#### [Provided records]
^^^^^^^^^^^^^^^^
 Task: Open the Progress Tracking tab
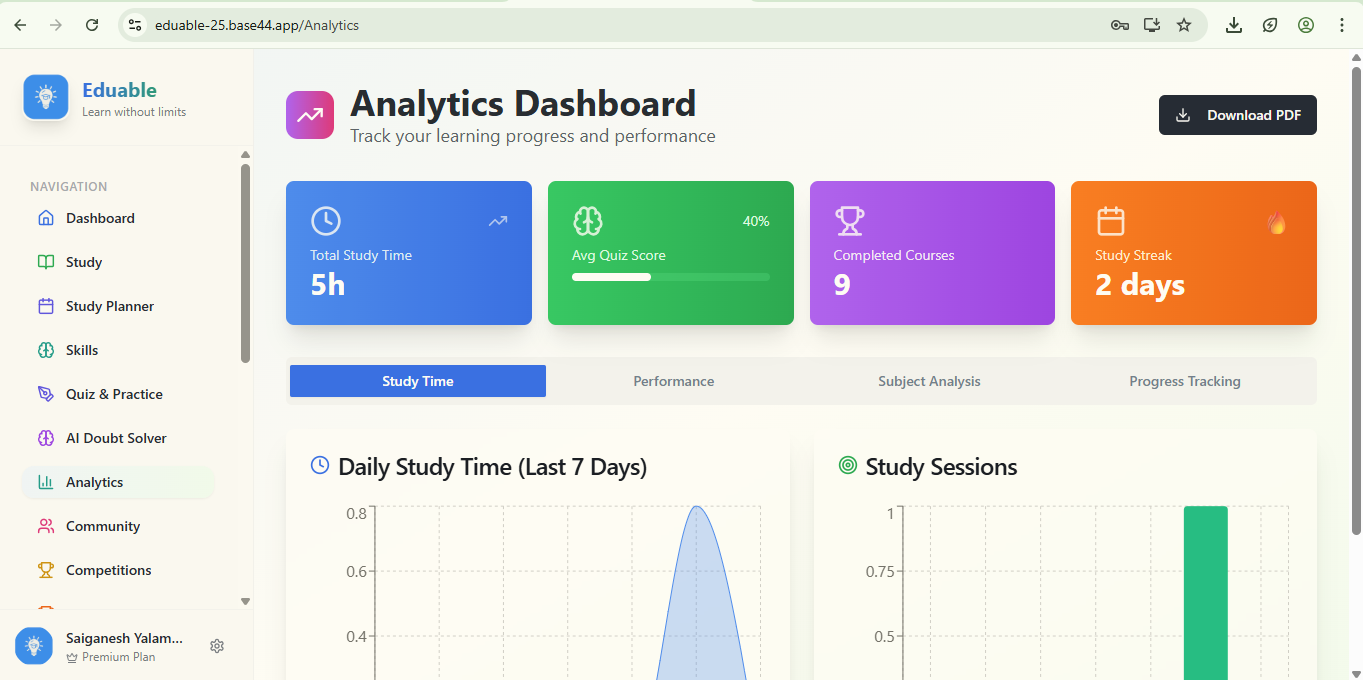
^^^^^^^^^^^^^^^^
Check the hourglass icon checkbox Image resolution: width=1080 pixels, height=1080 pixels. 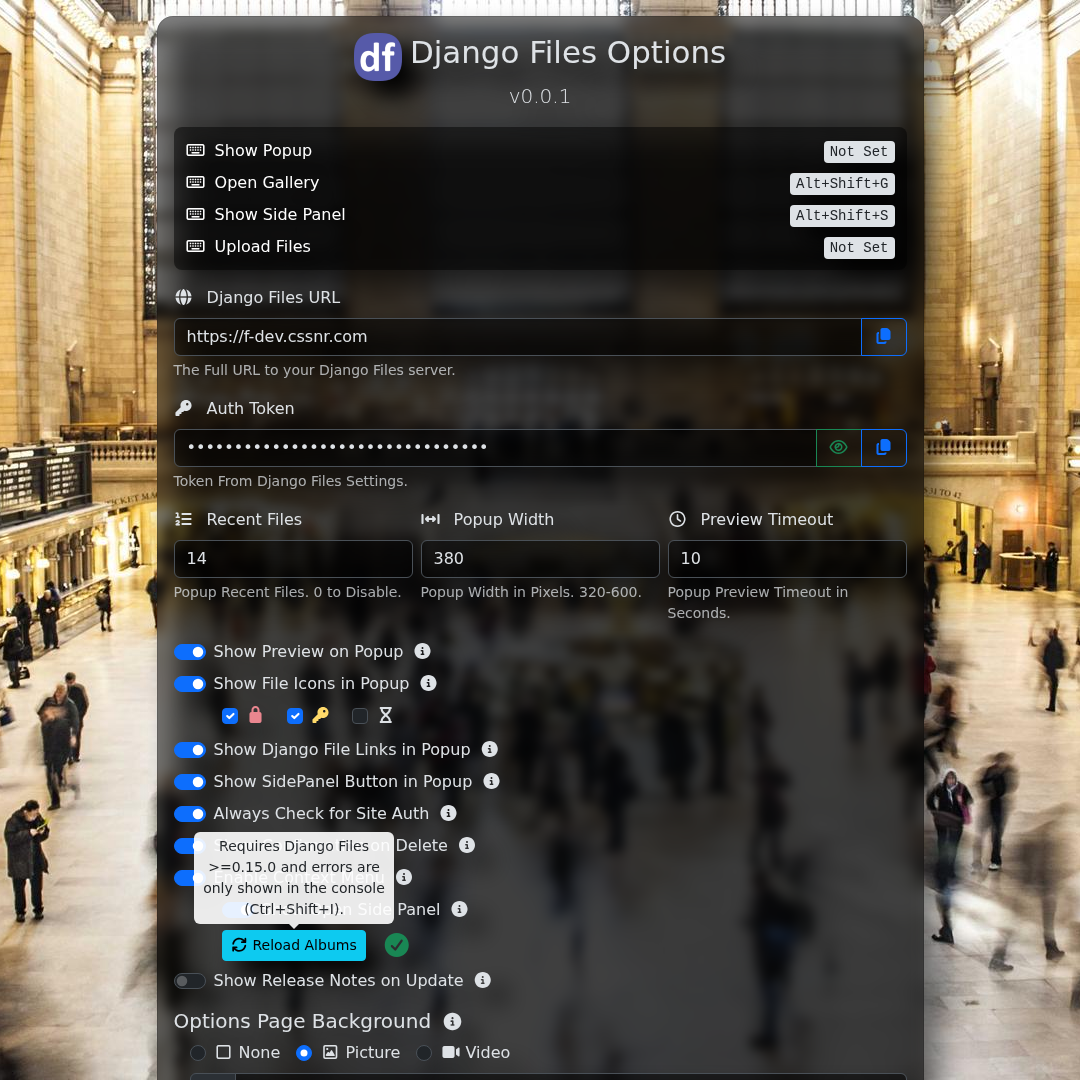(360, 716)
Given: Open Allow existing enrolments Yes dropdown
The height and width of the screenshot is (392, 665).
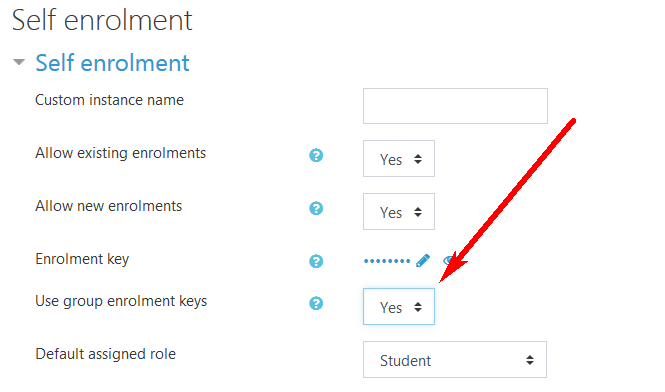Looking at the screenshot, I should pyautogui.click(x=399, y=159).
^^^^^^^^^^^^^^^^
#### [Task objective]
Take every line in the preceding listing that contains "Open" and copy it.

#### [Written answer]
 Task: Open the Progress Tracking tab
Given: Open Allow existing enrolments Yes dropdown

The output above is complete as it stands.